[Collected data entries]
[Start of section]
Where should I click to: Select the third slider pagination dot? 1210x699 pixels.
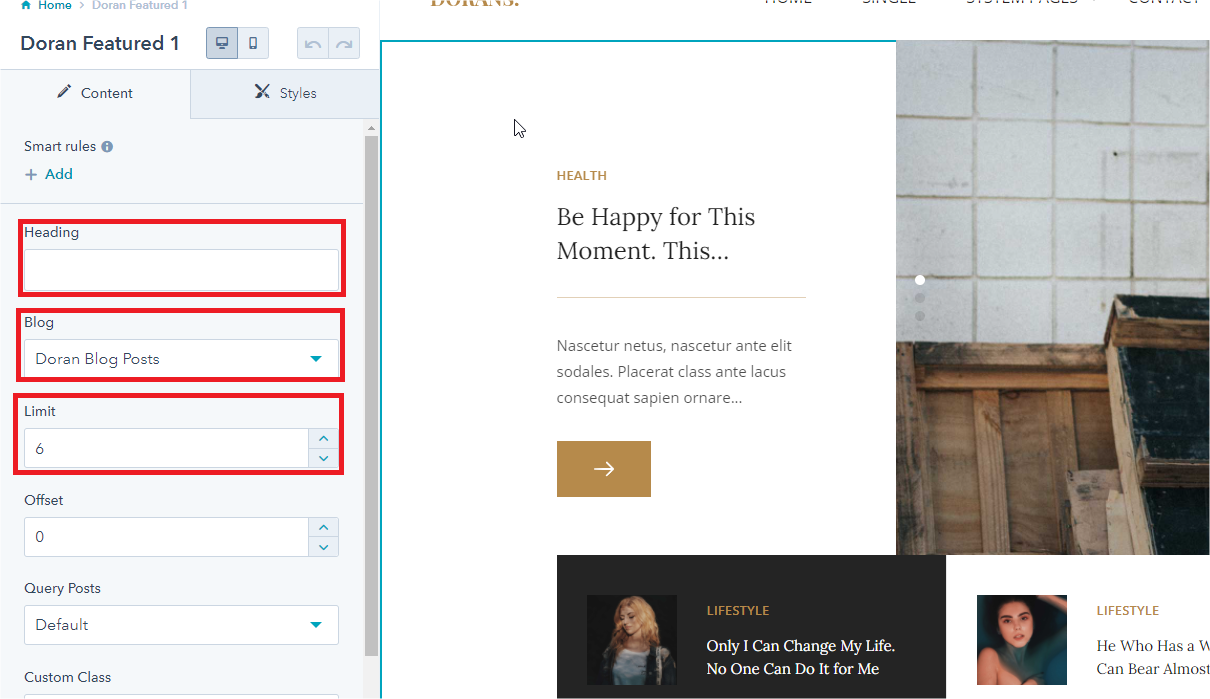[x=920, y=316]
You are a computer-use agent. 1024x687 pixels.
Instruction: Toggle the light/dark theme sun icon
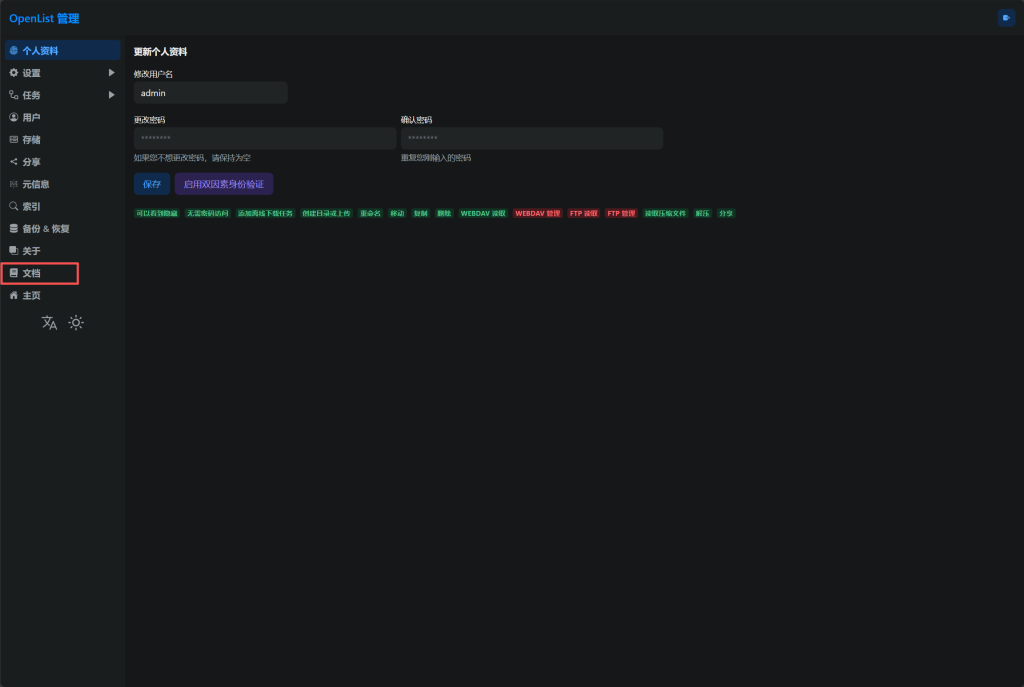point(76,323)
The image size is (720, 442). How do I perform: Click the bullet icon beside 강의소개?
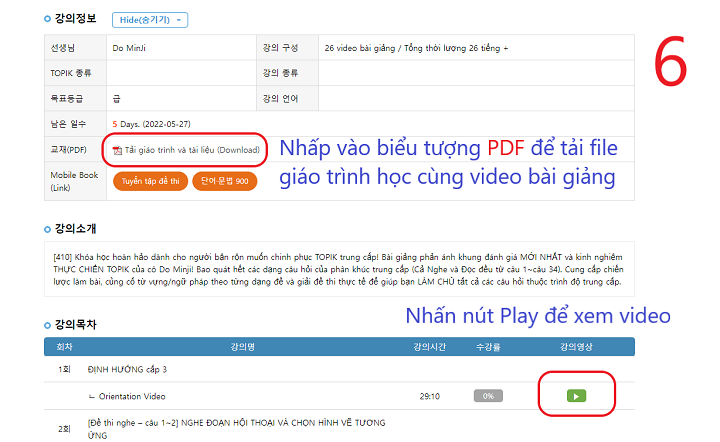point(48,229)
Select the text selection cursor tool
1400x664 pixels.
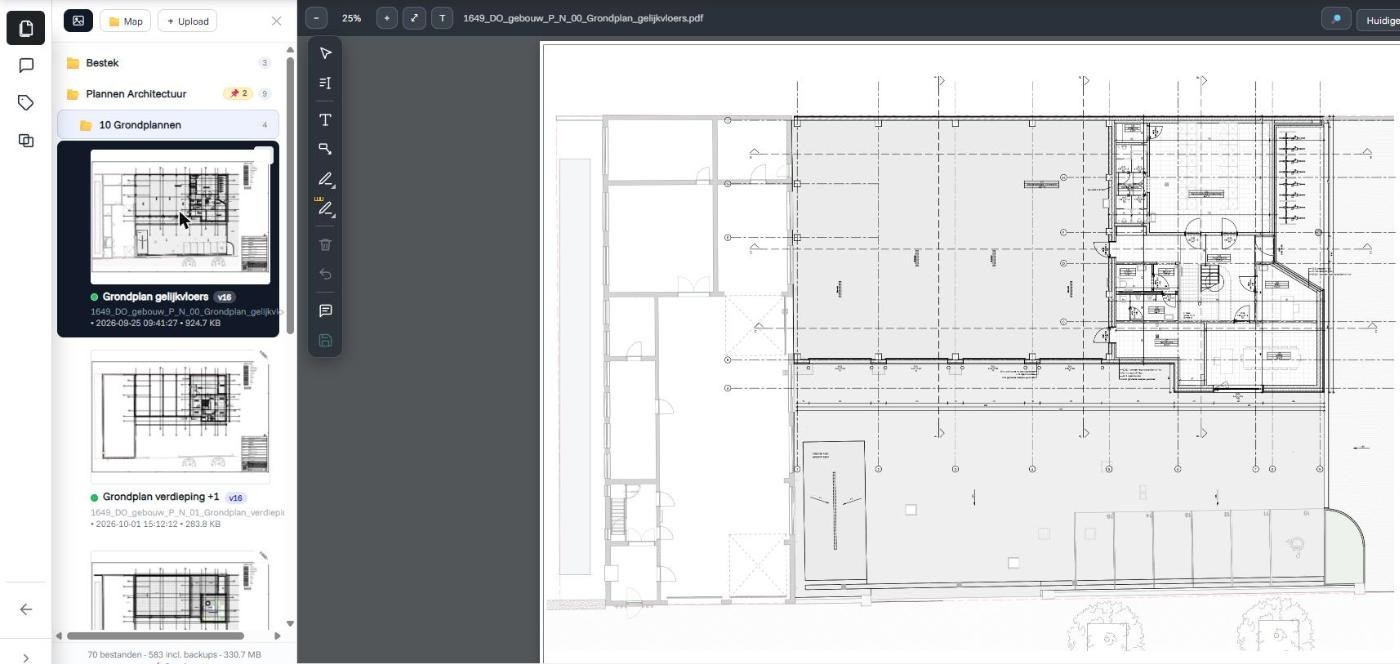325,83
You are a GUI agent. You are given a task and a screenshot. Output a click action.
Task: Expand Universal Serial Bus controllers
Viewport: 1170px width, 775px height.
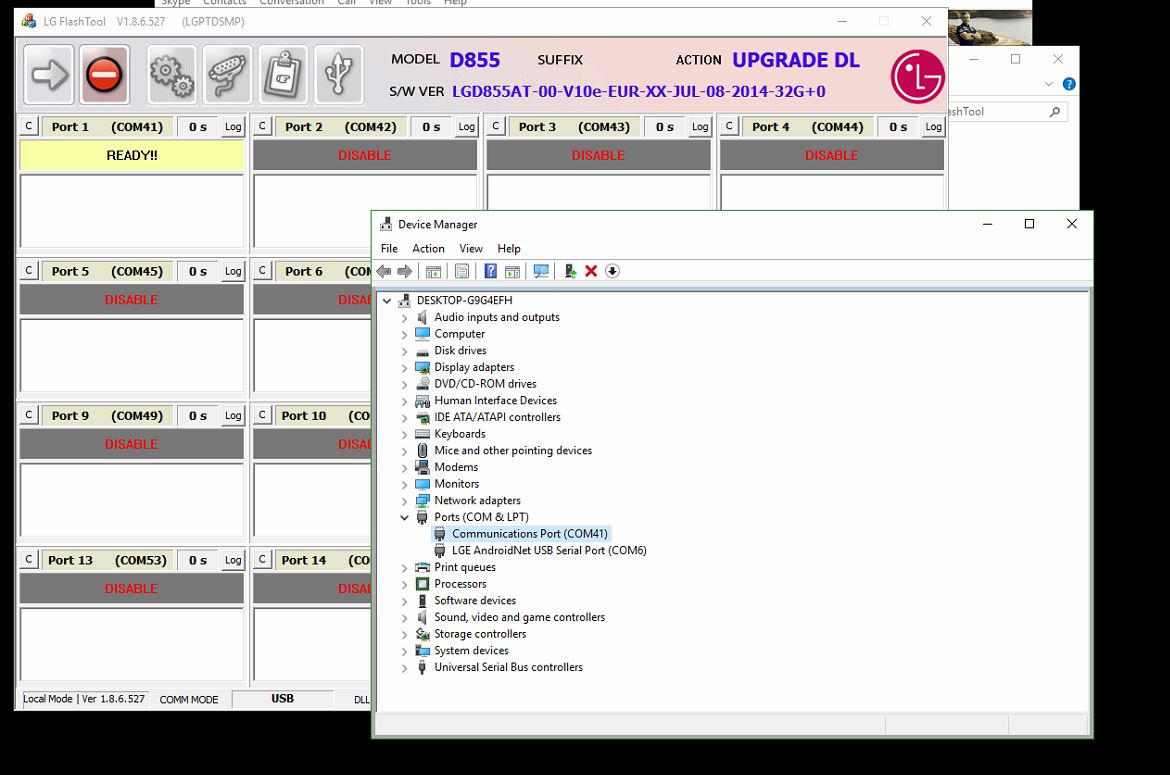405,668
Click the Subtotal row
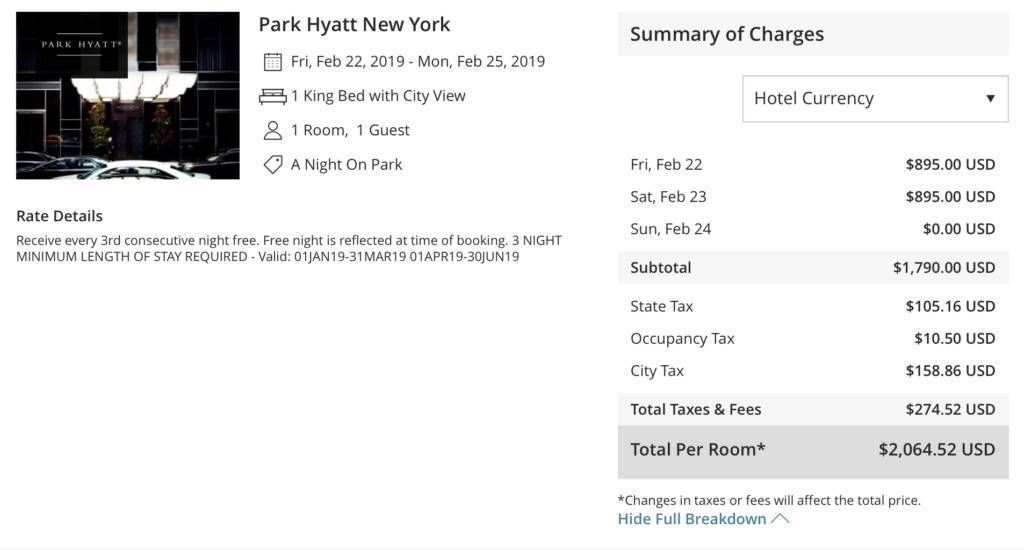This screenshot has width=1024, height=550. pos(813,268)
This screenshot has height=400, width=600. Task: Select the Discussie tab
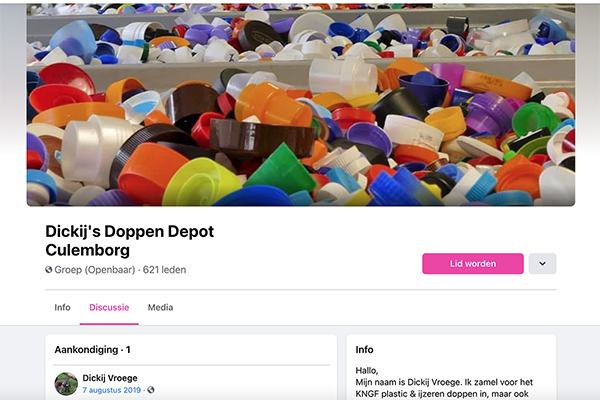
[End of section]
→ Exercise description
Without the pictures, retype each line of the records above exactly.

→ Answer for this exercise
Where should I click to: Select the third slider pagination dot? 1210x699 pixels.
[x=920, y=316]
You are a computer-use agent. 1024x687 pixels.
Instruction: Toggle the light/dark theme sun icon
point(76,323)
The image size is (720, 442). How do I perform: Click the bullet icon beside 강의소개?
point(48,229)
Select the text selection cursor tool
1400x664 pixels.
325,83
You are a GUI agent. You are given a task and a screenshot. Output a click action.
Task: Expand Universal Serial Bus controllers
Viewport: 1170px width, 775px height.
405,668
Click the Subtotal row
This screenshot has width=1024, height=550. pos(813,268)
This screenshot has height=400, width=600. Task: Select the Discussie tab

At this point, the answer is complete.